▸ Exercise details: Would you filter these records and copy every line that has the word "computer"?

▸ Supplied data:

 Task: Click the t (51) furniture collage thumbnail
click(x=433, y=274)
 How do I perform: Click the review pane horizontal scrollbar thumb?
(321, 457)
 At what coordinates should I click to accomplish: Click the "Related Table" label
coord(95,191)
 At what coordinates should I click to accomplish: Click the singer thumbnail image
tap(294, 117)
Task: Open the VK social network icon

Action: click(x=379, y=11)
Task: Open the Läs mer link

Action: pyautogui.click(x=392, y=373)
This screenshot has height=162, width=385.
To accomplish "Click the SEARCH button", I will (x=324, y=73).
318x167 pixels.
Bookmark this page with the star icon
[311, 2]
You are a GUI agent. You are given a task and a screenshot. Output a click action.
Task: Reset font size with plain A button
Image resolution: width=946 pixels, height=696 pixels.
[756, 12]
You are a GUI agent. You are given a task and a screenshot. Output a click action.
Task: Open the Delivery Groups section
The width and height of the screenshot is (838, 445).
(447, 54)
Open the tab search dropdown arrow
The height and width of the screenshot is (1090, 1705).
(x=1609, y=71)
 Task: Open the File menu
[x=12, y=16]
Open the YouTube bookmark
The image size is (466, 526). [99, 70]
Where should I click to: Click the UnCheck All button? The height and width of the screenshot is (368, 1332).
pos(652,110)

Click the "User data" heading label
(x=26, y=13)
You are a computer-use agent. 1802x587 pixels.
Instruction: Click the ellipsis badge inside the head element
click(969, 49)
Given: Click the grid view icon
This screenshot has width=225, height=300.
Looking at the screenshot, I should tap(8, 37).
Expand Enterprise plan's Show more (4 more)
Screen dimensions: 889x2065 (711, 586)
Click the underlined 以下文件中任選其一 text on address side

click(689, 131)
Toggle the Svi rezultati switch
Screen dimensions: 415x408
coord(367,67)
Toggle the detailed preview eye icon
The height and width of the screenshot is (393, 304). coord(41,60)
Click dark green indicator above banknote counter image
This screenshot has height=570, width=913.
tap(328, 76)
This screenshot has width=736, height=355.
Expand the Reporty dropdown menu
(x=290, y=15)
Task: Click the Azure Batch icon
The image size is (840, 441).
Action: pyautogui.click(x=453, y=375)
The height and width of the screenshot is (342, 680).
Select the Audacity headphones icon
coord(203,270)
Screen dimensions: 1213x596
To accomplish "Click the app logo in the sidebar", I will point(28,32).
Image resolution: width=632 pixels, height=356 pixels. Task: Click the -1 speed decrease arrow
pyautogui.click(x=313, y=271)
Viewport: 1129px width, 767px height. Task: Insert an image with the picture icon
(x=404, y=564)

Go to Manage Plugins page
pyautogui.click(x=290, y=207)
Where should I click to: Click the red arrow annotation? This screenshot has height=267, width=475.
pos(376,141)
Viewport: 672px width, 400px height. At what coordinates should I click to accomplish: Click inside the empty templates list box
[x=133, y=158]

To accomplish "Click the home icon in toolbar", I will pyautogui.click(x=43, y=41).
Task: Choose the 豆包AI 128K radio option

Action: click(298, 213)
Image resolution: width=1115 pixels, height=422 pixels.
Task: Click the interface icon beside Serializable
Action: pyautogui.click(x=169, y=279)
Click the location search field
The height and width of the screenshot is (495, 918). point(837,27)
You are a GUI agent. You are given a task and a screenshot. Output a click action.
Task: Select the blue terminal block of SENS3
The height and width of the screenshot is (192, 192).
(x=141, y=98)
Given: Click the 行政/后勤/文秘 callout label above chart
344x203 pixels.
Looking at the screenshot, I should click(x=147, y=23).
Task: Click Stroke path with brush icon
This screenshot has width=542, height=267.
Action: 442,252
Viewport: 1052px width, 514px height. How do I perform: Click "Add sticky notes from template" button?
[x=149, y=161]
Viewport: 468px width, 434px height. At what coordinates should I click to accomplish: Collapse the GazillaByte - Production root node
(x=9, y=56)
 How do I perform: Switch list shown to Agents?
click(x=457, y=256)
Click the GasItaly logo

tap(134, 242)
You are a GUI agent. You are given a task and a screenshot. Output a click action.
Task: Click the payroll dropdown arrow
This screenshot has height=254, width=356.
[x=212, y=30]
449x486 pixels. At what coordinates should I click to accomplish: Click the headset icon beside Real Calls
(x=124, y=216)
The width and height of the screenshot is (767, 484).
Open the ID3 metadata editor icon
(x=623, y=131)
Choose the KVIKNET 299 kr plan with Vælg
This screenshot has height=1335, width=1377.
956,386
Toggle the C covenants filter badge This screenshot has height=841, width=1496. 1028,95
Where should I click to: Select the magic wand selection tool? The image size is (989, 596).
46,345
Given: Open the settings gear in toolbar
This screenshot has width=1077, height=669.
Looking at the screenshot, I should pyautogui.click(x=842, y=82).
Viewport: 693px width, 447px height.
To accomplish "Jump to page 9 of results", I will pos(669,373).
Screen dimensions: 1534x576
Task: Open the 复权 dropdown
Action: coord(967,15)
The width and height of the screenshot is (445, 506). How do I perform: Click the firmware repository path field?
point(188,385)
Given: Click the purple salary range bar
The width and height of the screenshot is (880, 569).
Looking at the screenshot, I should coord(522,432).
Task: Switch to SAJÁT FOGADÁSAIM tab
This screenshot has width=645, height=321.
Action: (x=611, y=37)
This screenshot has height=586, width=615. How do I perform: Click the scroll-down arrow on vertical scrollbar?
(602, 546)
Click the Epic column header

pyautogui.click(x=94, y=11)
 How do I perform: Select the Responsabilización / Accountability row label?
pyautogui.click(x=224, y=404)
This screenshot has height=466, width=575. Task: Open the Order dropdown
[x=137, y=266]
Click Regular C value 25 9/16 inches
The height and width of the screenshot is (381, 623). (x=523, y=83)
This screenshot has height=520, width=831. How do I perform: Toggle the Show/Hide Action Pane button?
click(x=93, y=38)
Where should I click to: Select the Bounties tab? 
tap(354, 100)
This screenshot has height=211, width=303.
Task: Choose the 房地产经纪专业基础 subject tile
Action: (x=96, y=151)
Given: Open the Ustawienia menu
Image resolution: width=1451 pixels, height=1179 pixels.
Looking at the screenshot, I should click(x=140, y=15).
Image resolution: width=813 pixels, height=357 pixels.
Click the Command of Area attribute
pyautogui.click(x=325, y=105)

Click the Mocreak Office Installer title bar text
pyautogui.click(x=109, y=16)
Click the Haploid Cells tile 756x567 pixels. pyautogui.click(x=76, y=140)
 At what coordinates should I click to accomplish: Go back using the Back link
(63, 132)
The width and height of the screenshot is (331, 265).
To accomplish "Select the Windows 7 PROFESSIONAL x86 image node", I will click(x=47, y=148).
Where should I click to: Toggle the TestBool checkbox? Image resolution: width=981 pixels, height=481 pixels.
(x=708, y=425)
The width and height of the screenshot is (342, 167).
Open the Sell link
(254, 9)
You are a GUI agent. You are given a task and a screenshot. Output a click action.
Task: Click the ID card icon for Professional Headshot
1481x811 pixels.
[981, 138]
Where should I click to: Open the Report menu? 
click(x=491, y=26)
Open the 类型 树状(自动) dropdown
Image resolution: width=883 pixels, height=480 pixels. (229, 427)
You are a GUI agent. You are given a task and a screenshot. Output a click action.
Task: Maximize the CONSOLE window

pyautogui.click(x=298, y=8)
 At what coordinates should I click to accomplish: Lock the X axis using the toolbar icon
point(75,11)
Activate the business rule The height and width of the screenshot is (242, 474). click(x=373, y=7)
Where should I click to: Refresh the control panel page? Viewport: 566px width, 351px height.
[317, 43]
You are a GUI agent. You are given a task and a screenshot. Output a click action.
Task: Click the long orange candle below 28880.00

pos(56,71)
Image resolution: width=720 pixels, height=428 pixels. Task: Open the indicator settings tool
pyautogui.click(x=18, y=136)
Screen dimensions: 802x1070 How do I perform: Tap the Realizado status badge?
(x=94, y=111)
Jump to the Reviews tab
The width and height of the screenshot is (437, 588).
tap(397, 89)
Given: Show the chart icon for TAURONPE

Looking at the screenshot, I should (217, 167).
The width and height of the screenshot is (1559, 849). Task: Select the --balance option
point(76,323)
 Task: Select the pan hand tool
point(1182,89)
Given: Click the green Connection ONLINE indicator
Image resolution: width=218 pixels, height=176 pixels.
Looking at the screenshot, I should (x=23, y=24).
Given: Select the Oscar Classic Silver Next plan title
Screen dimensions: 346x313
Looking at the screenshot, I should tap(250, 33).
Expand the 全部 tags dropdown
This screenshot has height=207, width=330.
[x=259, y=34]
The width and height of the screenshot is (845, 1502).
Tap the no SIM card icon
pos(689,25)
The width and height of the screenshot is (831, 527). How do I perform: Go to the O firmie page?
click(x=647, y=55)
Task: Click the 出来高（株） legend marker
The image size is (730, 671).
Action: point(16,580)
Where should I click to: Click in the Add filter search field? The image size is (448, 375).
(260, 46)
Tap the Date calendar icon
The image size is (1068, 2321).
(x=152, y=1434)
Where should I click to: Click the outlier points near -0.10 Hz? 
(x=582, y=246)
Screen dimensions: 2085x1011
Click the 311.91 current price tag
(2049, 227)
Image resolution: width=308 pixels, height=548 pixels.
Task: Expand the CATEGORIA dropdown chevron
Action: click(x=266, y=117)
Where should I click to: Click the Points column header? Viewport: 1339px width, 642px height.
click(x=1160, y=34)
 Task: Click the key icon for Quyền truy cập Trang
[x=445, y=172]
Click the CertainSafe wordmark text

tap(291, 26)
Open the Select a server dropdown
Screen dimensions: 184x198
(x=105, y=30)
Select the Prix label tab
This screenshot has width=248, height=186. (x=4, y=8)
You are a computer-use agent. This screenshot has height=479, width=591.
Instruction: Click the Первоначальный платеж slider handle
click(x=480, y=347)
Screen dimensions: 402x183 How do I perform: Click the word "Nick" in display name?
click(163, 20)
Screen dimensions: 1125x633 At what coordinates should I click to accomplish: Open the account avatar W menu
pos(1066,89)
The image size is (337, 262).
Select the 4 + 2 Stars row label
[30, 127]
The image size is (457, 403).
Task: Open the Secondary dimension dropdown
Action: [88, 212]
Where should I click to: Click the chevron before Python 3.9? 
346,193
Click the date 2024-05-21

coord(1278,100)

▸ Task result:
You are a computer-use agent. 1802x587 pixels.
You are a computer-use agent. This screenshot has height=479, width=591.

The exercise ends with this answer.